Linux explained part 2 : Bootloader, Init and Shell
Second entry in our Linux Explained series, let’s talk about three common concepts composing a Linux Distribution : the Bootloader, the Init Process, and the Shell.
In a simple words (I hope), we will see what are these three concepts and how do they work together in a Linux distribution.
The bootloader
The bootloader is a software that is responsible for booting the operating system of a computer. Booting the computer is the moment when you push the “Power On” button and have the hardware powered and initializing. Then the software starting up in order to be able to use the computing resources and eventually waiting for the user’s inputs.

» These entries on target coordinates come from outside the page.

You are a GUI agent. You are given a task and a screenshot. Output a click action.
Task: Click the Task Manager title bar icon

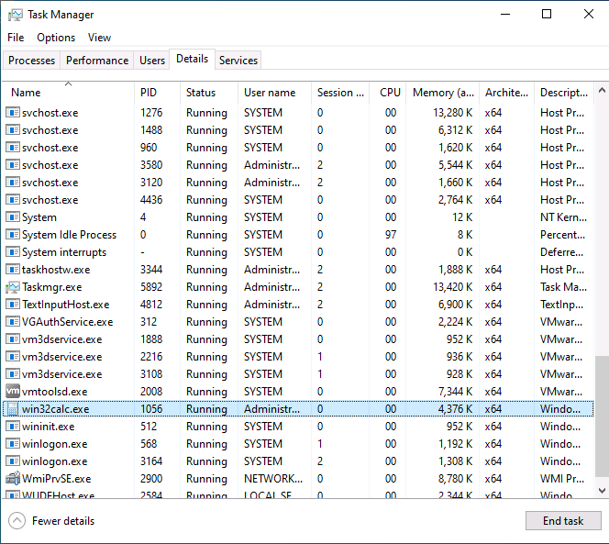tap(15, 15)
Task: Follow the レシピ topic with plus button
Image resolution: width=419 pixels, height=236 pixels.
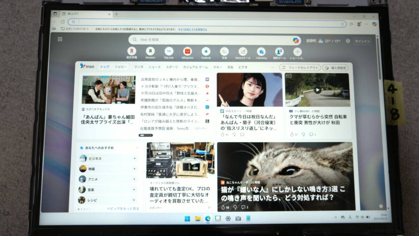Action: coord(134,200)
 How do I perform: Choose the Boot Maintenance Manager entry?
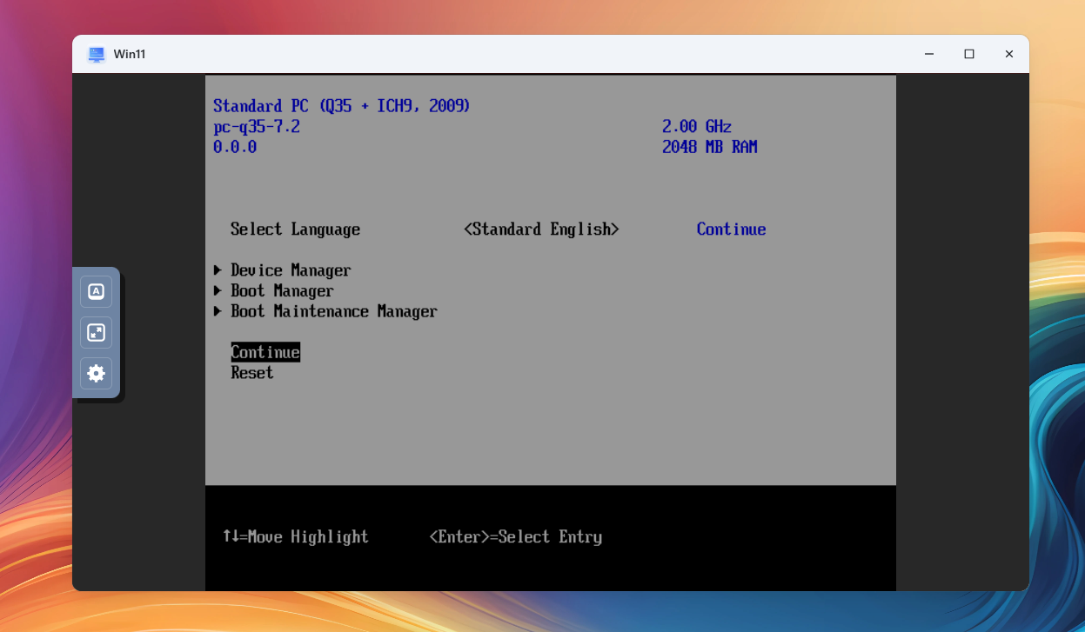click(333, 311)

The hardware starts a small program stored into a read-only memory chip attached to the motherboard, formerly known as the BIOS, and now replaced by the UEFI.
These programs provide basic interfaces to manage the lower layers of the hardware : I/O configuration, system clock, storage devices, boot management, enabling or disabled hardware features, etc. The UEFI is more advanced than the traditional BIOS since it can provide a graphical user interface and a basic shell able to executes a limited set of commands.
A basic boot sequence
A boot sequence is composed of two stages : the first one, the BIOS/UEFI is started and searches for bootable devices. And the second one : the bootloader launches the operating system, giving control to the computer to it.
In our case, we will talk about the bootloader described in the second stage.
A bootloader for Linux is a commonly provided and installed component (but can be optional in some cases), that manages a list of bootable partitions and allows the user to select which one they can start, and even modifying its starting parameters. A very common use case is when you install Linux on a computer that already hosts Microsoft Windows : this is what we call a dual boot. In this setup, the Linux bootloader starts at the second stage and proposes to start Linux or Windows. If the user chooses the second one, Windows’ specific bootloader will be loaded and starts the NT Kernel.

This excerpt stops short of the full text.